### Try it
Make an exact copy of every entry.

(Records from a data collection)

——

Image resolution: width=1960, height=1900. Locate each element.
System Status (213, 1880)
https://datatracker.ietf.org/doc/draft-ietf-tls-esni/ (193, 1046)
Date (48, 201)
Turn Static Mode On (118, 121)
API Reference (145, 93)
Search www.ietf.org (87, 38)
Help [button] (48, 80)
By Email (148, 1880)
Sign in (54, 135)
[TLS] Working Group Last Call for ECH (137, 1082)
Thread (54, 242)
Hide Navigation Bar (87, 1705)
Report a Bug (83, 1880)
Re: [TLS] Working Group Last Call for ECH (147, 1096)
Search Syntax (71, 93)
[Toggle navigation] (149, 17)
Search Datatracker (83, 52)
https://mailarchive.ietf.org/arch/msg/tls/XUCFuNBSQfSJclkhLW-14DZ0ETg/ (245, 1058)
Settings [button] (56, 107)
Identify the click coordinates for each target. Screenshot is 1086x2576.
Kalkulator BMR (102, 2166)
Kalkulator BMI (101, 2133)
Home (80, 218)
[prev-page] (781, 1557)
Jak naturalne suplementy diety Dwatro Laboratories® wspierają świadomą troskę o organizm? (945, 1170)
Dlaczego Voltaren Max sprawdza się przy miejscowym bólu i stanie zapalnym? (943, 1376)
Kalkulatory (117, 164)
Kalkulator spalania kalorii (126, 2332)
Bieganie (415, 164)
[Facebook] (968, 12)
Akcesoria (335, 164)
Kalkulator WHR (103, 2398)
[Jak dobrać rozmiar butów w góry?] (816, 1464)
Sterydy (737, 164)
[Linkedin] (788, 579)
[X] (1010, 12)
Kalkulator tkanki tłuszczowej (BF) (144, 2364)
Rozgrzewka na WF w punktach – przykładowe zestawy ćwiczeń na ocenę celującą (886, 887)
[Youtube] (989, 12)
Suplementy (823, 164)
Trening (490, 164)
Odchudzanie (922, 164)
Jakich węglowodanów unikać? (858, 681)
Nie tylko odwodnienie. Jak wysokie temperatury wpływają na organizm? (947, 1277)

——

### Exercise answer
Image resolution: width=1960, height=1900. Locate each element.
System Status (213, 1880)
https://datatracker.ietf.org/doc/draft-ietf-tls-esni/ (193, 1046)
Date (48, 201)
Turn Static Mode On (118, 121)
API Reference (145, 93)
Search www.ietf.org (87, 38)
Help [button] (48, 80)
By Email (148, 1880)
Sign in (54, 135)
[TLS] Working Group Last Call for ECH (137, 1082)
Thread (54, 242)
Hide Navigation Bar (87, 1705)
Report a Bug (83, 1880)
Re: [TLS] Working Group Last Call for ECH (147, 1096)
Search Syntax (71, 93)
[Toggle navigation] (149, 17)
Search Datatracker (83, 52)
https://mailarchive.ietf.org/arch/msg/tls/XUCFuNBSQfSJclkhLW-14DZ0ETg/ (245, 1058)
Settings [button] (56, 107)
Identify the click coordinates for each target. Screenshot is 1086x2576.
Kalkulator BMR (102, 2166)
Kalkulator BMI (101, 2133)
Home (80, 218)
[prev-page] (781, 1557)
Jak naturalne suplementy diety Dwatro Laboratories® wspierają świadomą troskę o organizm? (945, 1170)
Dlaczego Voltaren Max sprawdza się przy miejscowym bólu i stanie zapalnym? (943, 1376)
Kalkulatory (117, 164)
Kalkulator spalania kalorii (126, 2332)
Bieganie (415, 164)
[Facebook] (968, 12)
Akcesoria (335, 164)
Kalkulator WHR (103, 2398)
[Jak dobrać rozmiar butów w góry?] (816, 1464)
Sterydy (737, 164)
[Linkedin] (788, 579)
[X] (1010, 12)
Kalkulator tkanki tłuszczowej (BF) (144, 2364)
Rozgrzewka na WF w punktach – przykładowe zestawy ćwiczeń na ocenę celującą (886, 887)
[Youtube] (989, 12)
Suplementy (823, 164)
Trening (490, 164)
Odchudzanie (922, 164)
Jakich węglowodanów unikać? (858, 681)
Nie tylko odwodnienie. Jak wysokie temperatury wpływają na organizm? (947, 1277)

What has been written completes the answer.